* _Task directions_
Restate word for word only the lines from the one with "Click the REMOVE rule button" through the end of the records; no pictures belong in the copy.

++++ Exercise material ++++

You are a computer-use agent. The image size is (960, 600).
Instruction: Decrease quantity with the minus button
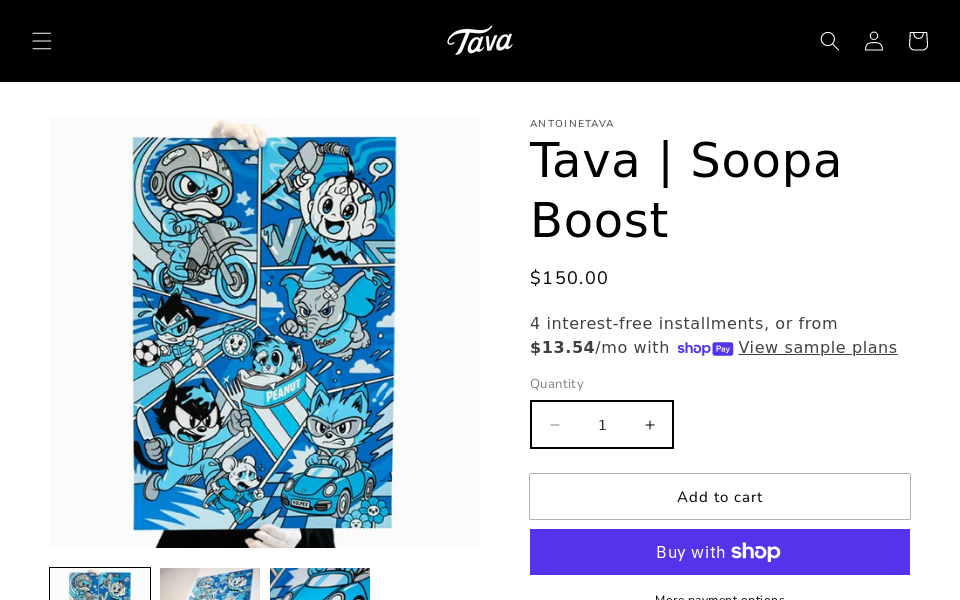555,425
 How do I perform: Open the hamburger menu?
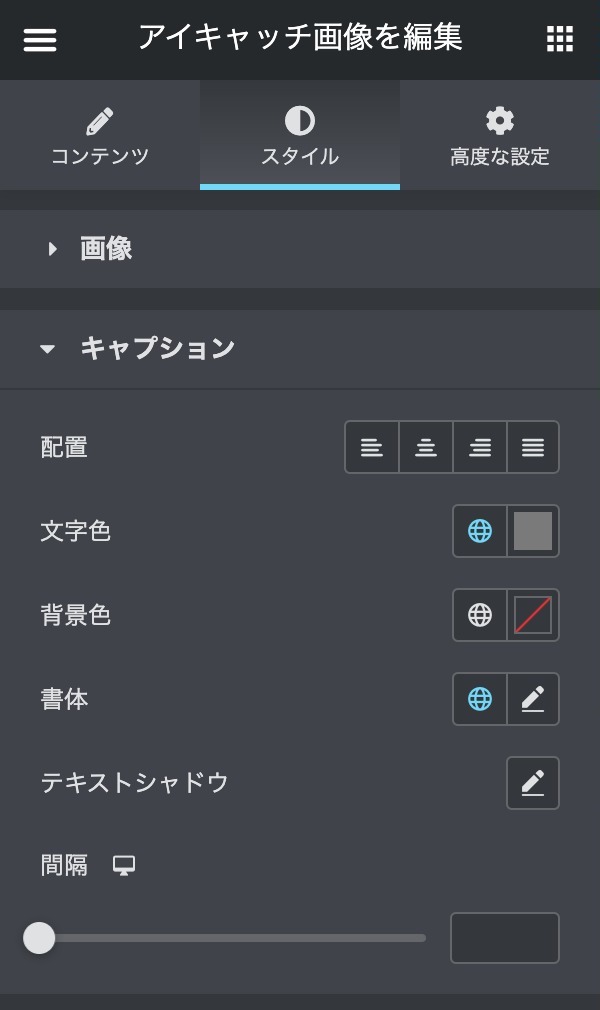pos(40,39)
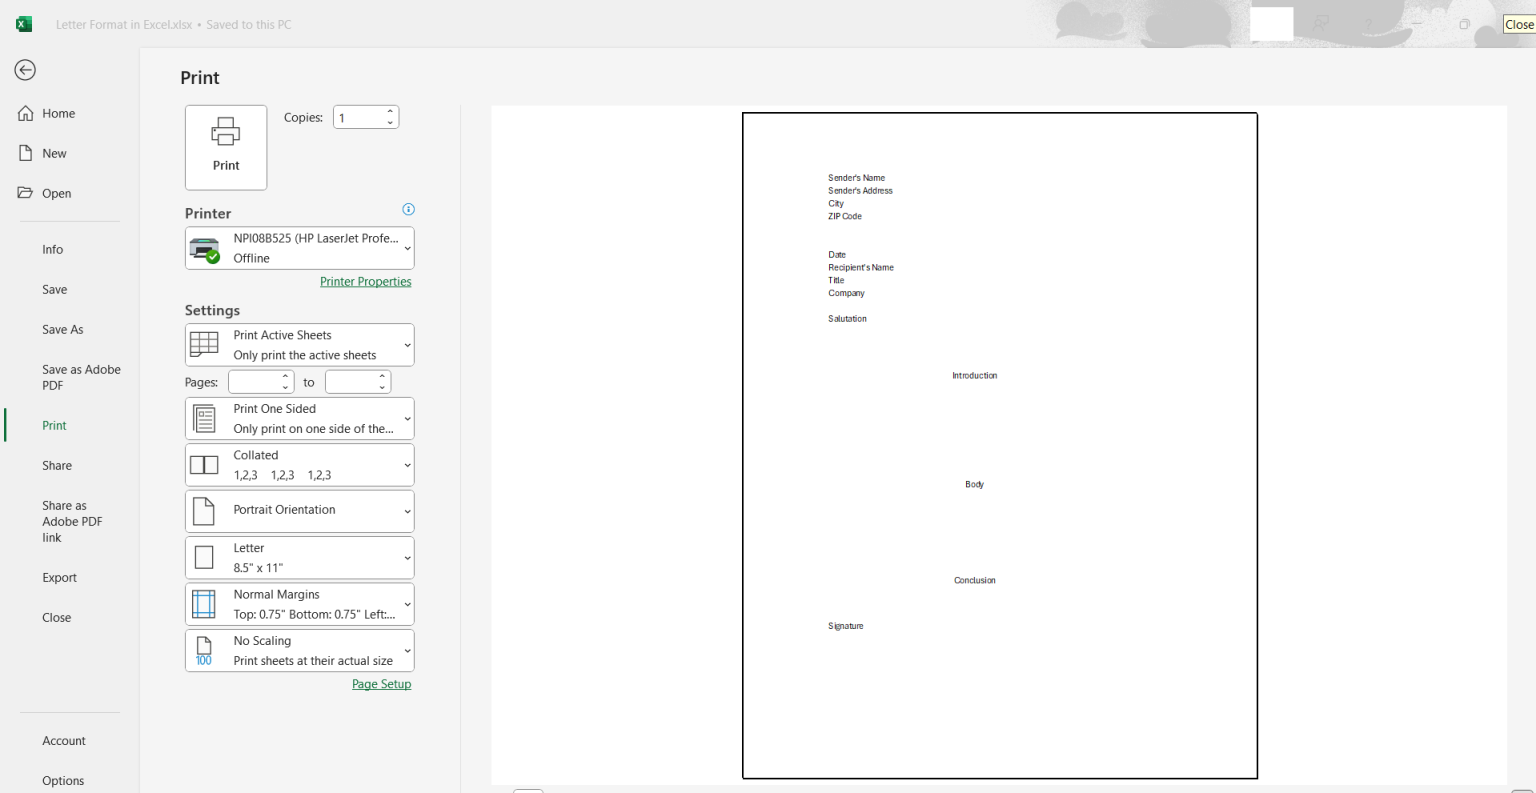This screenshot has width=1536, height=793.
Task: Click the No Scaling icon in Settings
Action: 204,650
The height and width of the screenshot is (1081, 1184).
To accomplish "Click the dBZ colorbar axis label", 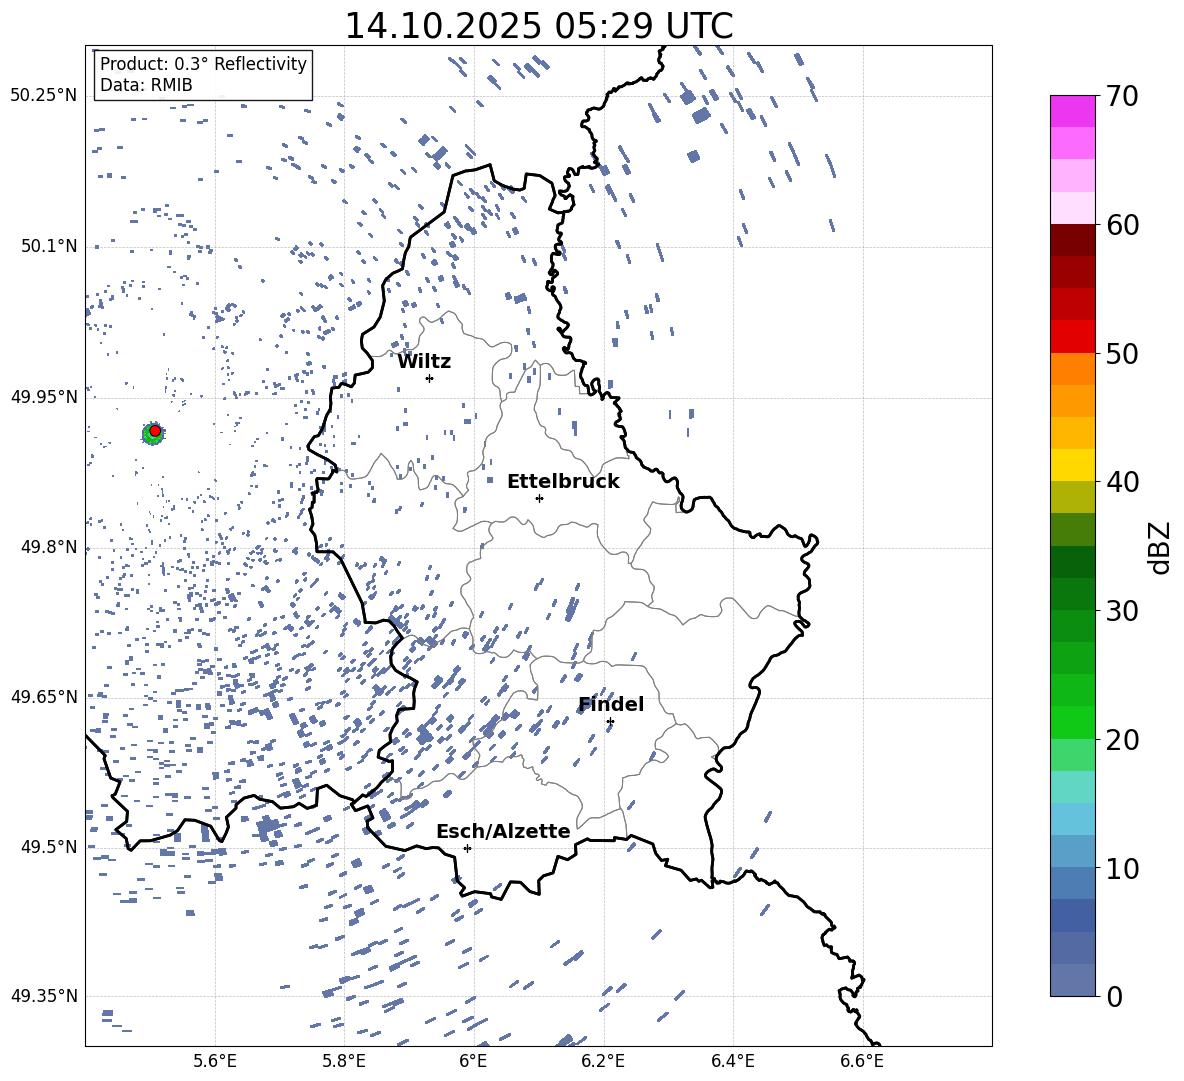I will 1160,548.
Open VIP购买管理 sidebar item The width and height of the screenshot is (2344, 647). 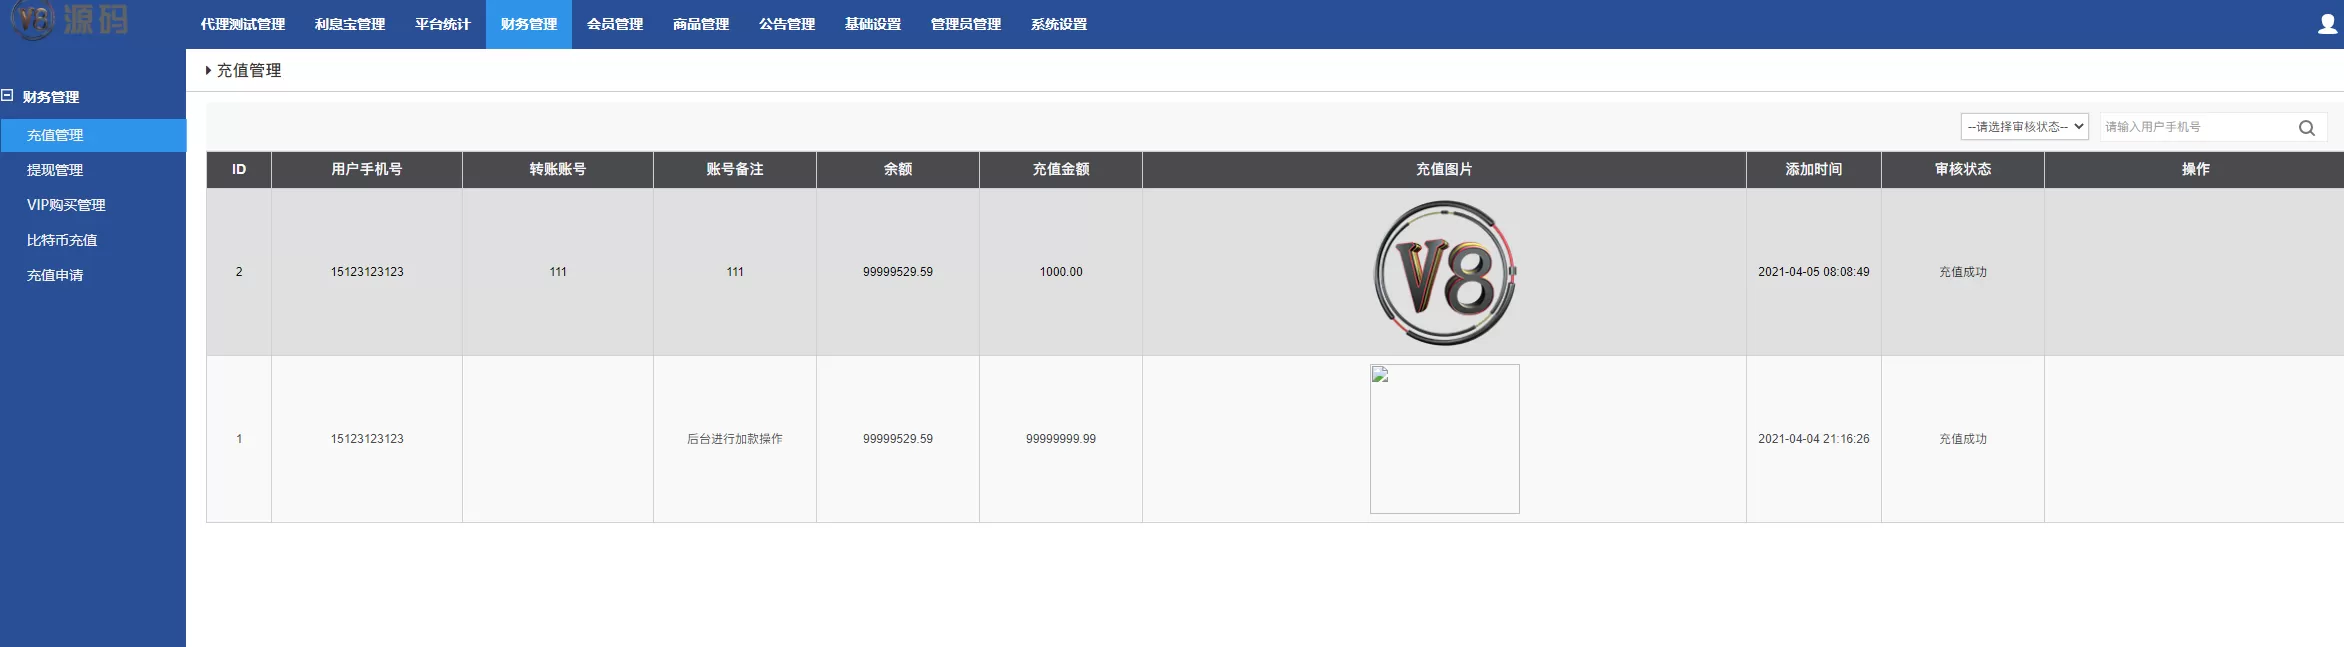66,205
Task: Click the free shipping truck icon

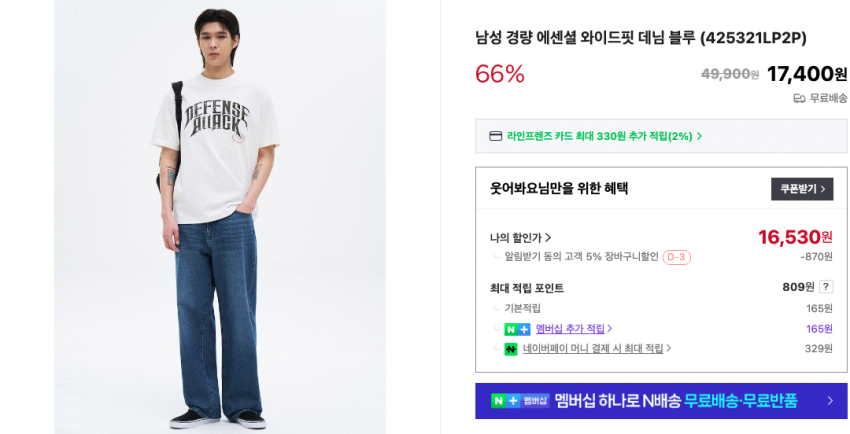Action: [x=799, y=98]
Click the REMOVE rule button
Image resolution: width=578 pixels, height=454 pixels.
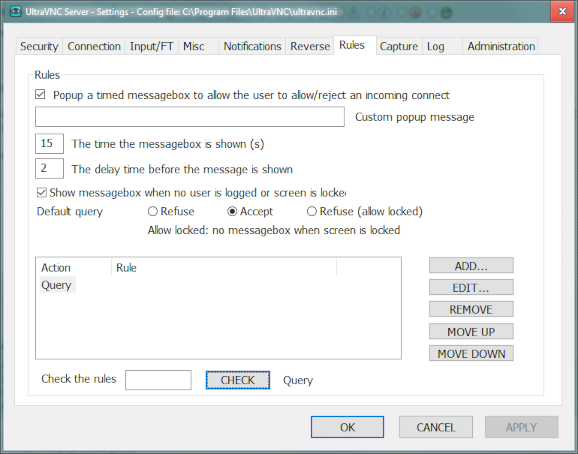pos(471,309)
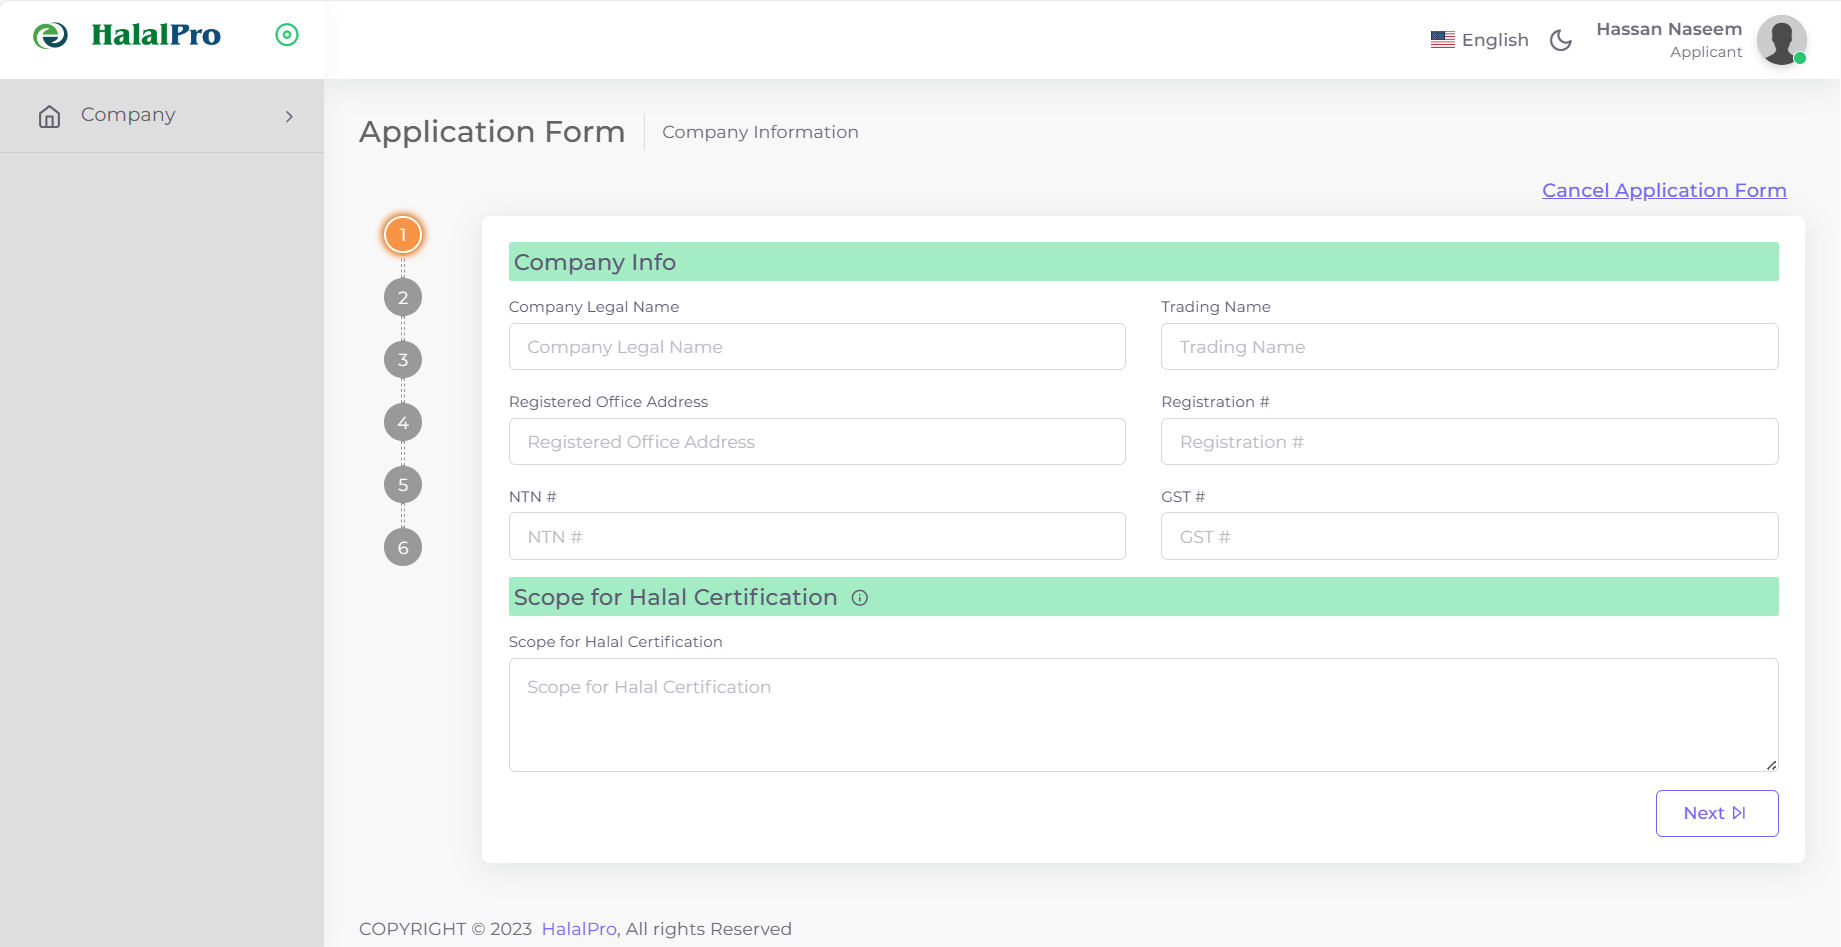Image resolution: width=1841 pixels, height=947 pixels.
Task: Click the US flag icon
Action: (1442, 40)
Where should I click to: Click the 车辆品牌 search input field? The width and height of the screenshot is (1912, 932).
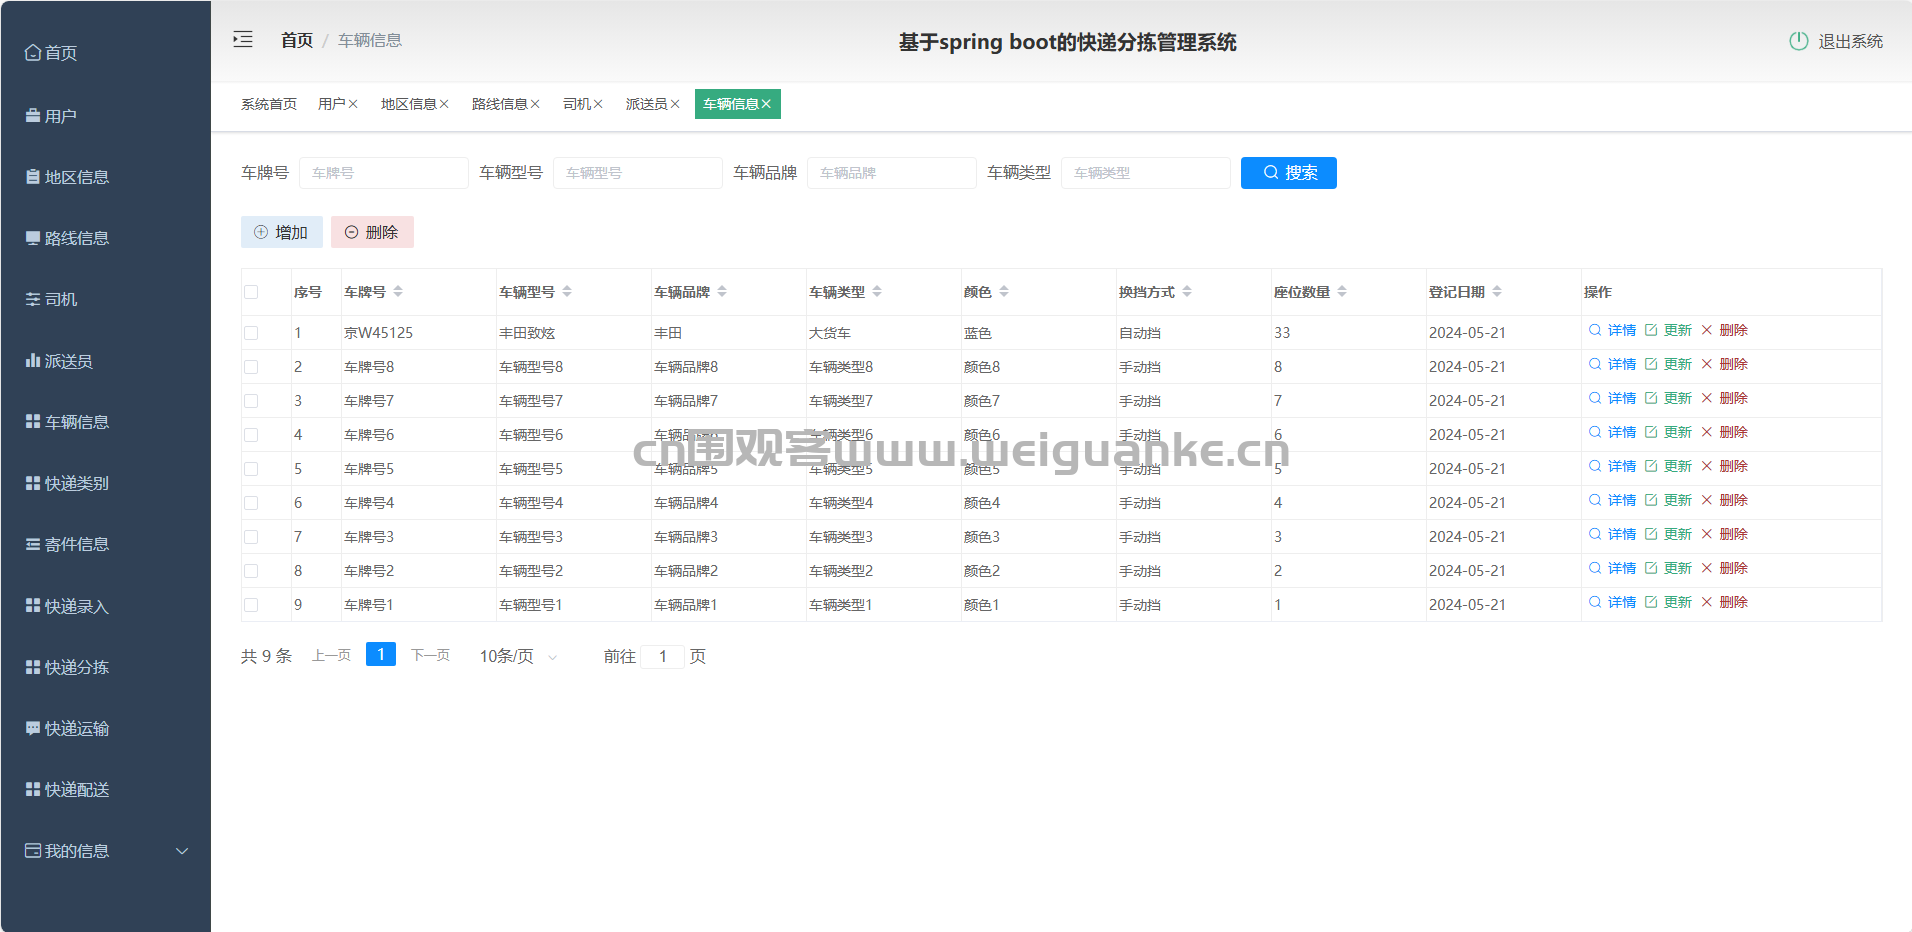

++++

* _Solution to this task_
Click the REMOVE rule button
Image resolution: width=578 pixels, height=454 pixels.
pos(471,309)
Image resolution: width=1841 pixels, height=947 pixels.
Task: Click the US flag icon
Action: (1442, 40)
Where should I click to: Click the 车辆品牌 search input field? The width and height of the screenshot is (1912, 932).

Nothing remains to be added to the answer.